I think this problem cannot be solved. Setting precision essentially rounds coordinates to a (scaled) integer grid. If you want to represent points on lines connecting points on an integer grid exactly, you need to store them as rational numbers, i.e. as a ratio of two (possibly very large) integers. What R (or GEOS) does is approximating this ratio when storing it as an eight byte double. By that, we're back at R FAQ 7.31.

Describe how you currently solve the problem, or how attempted to solve it There is a recent blogpost addressing this problem, which uses a solution of drawing a small buffer around the returned nearest network point: https://ryanpeek.org/mapping-in-R-workshop/03_vig_snapping_points_to_line.html

Another option would be to include the returned nearest network point in the edge, by moving the edge slightly.

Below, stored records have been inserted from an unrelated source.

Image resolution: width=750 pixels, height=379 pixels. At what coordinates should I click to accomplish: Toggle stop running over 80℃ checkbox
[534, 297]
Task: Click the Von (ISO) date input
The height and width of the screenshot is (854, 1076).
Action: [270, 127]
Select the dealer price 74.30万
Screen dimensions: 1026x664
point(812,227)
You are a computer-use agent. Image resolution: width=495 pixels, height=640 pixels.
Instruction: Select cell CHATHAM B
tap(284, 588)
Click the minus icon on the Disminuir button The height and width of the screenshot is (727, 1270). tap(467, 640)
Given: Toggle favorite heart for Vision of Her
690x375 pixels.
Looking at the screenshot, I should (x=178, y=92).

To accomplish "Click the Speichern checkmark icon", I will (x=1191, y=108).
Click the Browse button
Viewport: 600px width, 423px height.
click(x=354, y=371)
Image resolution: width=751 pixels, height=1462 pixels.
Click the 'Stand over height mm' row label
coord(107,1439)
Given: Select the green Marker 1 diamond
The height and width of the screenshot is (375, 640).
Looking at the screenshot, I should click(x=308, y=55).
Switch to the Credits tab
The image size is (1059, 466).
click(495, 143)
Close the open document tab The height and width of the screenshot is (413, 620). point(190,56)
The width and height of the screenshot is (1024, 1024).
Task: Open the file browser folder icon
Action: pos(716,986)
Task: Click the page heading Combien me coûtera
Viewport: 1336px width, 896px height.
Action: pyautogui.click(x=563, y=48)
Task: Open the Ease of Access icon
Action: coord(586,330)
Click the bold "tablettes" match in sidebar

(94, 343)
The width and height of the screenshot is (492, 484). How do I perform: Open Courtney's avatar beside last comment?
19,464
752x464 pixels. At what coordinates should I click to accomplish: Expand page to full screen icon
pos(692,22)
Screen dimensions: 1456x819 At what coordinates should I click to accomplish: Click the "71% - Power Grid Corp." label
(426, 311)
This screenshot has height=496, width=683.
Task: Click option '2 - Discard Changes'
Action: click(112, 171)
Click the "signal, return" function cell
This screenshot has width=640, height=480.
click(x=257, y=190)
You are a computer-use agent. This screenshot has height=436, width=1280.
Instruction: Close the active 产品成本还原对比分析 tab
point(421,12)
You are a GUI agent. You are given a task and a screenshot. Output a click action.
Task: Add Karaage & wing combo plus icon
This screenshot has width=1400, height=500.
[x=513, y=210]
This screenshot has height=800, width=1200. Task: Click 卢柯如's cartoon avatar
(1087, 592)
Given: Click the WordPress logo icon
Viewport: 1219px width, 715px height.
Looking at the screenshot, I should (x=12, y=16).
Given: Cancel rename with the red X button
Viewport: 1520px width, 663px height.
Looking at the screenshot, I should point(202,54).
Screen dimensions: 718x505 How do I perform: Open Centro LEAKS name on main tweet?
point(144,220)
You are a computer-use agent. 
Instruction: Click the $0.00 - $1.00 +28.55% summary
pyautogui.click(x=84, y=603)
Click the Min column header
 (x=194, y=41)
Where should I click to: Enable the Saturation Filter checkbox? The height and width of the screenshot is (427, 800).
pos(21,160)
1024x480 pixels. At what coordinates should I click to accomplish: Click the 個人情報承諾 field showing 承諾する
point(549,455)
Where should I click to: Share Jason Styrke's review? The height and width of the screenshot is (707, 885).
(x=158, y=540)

Describe the desired functionality of sfnetworks A function snap_to_network that replaces the geometry of the input point by the geometry of its nearest network point, that is guaranteed to intersect with the network. This can then also be used in shortest paths calculations between any set of given points.

A reprex:

library(sfnetworks)

# x is a set of points.
# y is the edges element of the sfnetwork, containing lines.
st_snap_to_network = function(x, y) {
  # Function to find the nearest network point to a single input point.
  f = function(z) {
    # Convert sfg to sfc.
    z = sf::st_sfc(z, crs = sf::st_crs(x))
    # Run st_nearest_points.
    # This returns for each combination (z, y) a linestring from z to the
    # .. nearest point on y.
    np = sf::st_nearest_points(z, y)
    # Then, the endpoint of the np-line to the nearest feature y from z
    # .. is the nearest network point to z.
    lwgeom::st_endpoint(np[sf::st_nearest_feature(z, y),])
  }
  # Run f for all input points.
  geoms = do.call("c", lapply(sf::st_geometry(x), f))
  # Replace the geometries of x with their nearest network points.
  if (inherits(x, "sf")) sf::st_geometry(x) = geoms
  if (inherits(x, "sfc")) x = geoms
  x
}

# Some edges.
l = dplyr::slice(roxel, 1:3)

# A point not on the edges.
p = sf::st_centroid(sf::st_union(l))
#> Warning in st_centroid.sfc(sf::st_union(l)): st_centroid does not give correct
#> centroids for longitude/latitude data

# The nearest point to p located on the edges.
np = st_snap_to_network(p, l)
#> although coordinates are longitude/latitude, st_nearest_points assumes that they are planar
#> although coordinates are longitude/latitude, st_nearest_feature assumes that they are planar
#> Linking to GEOS 3.7.1, GDAL 2.2.2, PROJ 4.9.2

# Plot.
plot(sf::st_geometry(l))
plot(sf::st_nearest_points(l, p), col = "red", add = T)
#> although coordinates are longitude/latitude, st_nearest_points assumes that they are planar
plot(p, pch = 20, add = T)
plot(np, col = "red", pch = 20, add = T)


# Does np intersect l? Yes! That's good.
sf::st_intersects(np, l)
#> although coordinates are longitude/latitude, st_intersects assumes that they are planar
#> Sparse geometry binary predicate list of length 1, where the predicate was `intersects'
#>  1: 2

# Now lets use a slightly moved p.
p2 = sf::st_sfc(
  p[[1]] + sf::st_point(c(0, 0.0004)),
  crs = sf::st_crs(p)
)

# The nearest point to p2 located on the edges.
np2 = st_snap_to_network(p2, l)
#> although coordinates are longitude/latitude, st_nearest_points assumes that they are planar
#> although coordinates are longitude/latitude, st_nearest_feature assumes that they are planar

# Plot. Looks good again.
plot(sf::st_geometry(l))
plot(sf::st_nearest_points(l, p2), col = "red", add = T)
#> although coordinates are longitude/latitude, st_nearest_points assumes that they are planar
plot(p2, pch = 20, add = T)
plot(np2, col = "red", pch = 20, add = T)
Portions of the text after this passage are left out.